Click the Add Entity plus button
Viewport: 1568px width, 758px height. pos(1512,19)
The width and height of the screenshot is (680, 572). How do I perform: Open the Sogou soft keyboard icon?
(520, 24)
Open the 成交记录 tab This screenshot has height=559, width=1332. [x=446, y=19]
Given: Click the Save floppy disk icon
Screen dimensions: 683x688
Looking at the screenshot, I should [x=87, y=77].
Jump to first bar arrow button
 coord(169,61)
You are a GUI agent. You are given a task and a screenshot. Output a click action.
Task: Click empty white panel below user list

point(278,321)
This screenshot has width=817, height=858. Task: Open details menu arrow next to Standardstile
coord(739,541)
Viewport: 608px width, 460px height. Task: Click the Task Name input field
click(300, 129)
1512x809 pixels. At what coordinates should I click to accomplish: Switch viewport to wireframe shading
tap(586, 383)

## Activity
Beginning at the line containing "Viewport: 608px width, 460px", output exactly each line up to and including the last line of the material above.

## Answer area
Viewport: 608px width, 460px height. Task: Click the Task Name input field
click(300, 129)
1512x809 pixels. At what coordinates should I click to accomplish: Switch viewport to wireframe shading
tap(586, 383)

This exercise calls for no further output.